Di luar makam, ada patung yang menjadi ikon. Patung tersebut memegang celurit. Sosoknya menggambarkan seorang Pak Sakera.
Menurut Kasmiati, salah satu warga Kolursari, banyak peziarah datang ke makam Pak Sakera. Khususnya ketika Kamis atau malam Jumat. Mereka datang untuk berkirim doa.
Tidak hanya dari sekitara Bangil. Tapi juga dari beberapa kecamatan lain. Bahkan, ada pula yang dari luar kota. Seperti Madura ataupun daerah yang lain. “Kalau Kamis malam Jumat, biasanya ada yang berdatangan untuk tahlil atau kirim doa,” akunya.
Kunjungan semakin banyak, ketika hari Pahlawan tiba, 10 November. Peziarah dari berbagai kalangan datang untuk tabur bunga atau doa bersama. Baik dari kalangan mahasiswa ataupun dari berbagai unsur lainnya.

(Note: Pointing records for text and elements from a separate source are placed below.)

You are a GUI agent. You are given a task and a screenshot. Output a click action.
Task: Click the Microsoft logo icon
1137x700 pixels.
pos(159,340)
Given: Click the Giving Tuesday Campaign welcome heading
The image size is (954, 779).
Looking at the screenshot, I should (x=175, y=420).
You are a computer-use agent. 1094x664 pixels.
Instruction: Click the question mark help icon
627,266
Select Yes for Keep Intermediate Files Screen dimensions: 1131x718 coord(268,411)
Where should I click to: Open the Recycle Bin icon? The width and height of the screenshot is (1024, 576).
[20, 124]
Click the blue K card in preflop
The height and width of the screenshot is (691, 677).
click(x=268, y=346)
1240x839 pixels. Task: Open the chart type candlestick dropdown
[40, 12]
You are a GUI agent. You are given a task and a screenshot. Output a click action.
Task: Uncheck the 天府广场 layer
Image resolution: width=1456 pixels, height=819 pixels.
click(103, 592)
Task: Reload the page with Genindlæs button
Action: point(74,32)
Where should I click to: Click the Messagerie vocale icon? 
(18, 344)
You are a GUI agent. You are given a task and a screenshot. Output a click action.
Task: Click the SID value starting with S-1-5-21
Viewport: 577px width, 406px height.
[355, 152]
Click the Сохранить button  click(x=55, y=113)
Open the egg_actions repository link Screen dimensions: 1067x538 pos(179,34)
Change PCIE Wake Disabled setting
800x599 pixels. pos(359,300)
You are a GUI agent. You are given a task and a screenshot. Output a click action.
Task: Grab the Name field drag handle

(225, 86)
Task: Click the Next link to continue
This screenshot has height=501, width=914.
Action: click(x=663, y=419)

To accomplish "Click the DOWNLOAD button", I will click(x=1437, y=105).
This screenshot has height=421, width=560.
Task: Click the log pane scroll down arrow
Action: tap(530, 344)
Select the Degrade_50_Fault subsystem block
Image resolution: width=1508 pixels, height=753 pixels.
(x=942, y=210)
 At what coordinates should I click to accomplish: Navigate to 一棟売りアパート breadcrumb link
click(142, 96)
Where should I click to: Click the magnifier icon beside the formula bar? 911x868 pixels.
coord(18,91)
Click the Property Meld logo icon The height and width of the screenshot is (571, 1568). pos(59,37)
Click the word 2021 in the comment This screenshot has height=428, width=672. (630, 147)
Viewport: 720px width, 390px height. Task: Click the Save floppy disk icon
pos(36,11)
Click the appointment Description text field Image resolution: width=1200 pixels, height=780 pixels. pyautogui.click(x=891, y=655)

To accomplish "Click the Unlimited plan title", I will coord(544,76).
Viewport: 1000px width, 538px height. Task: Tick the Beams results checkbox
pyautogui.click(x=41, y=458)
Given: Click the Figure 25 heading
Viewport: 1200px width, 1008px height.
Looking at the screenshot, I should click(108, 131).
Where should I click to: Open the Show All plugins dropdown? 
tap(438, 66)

Ketua Forum Pamong Kebudayaan (FKP) Jatim Ki Bagong Sabdo Sinukarto memandang Pak Sakera merupakan pejuang yang melawan penindasan yang dilakukan Belanda dan antek-anteknya. Dulunya, Pak Sakera mungkin dianggap hanya sebuah legenda. Namun, keberadaan Pak Sakera adalah nyata.
Terbukti keberadaan makamnya di Bekacak, Kelurahan Kolursari, Kecamatan Bangil. Karenanya, ia memandang Pak Sakera harusnya menjadi pahlawan nasional.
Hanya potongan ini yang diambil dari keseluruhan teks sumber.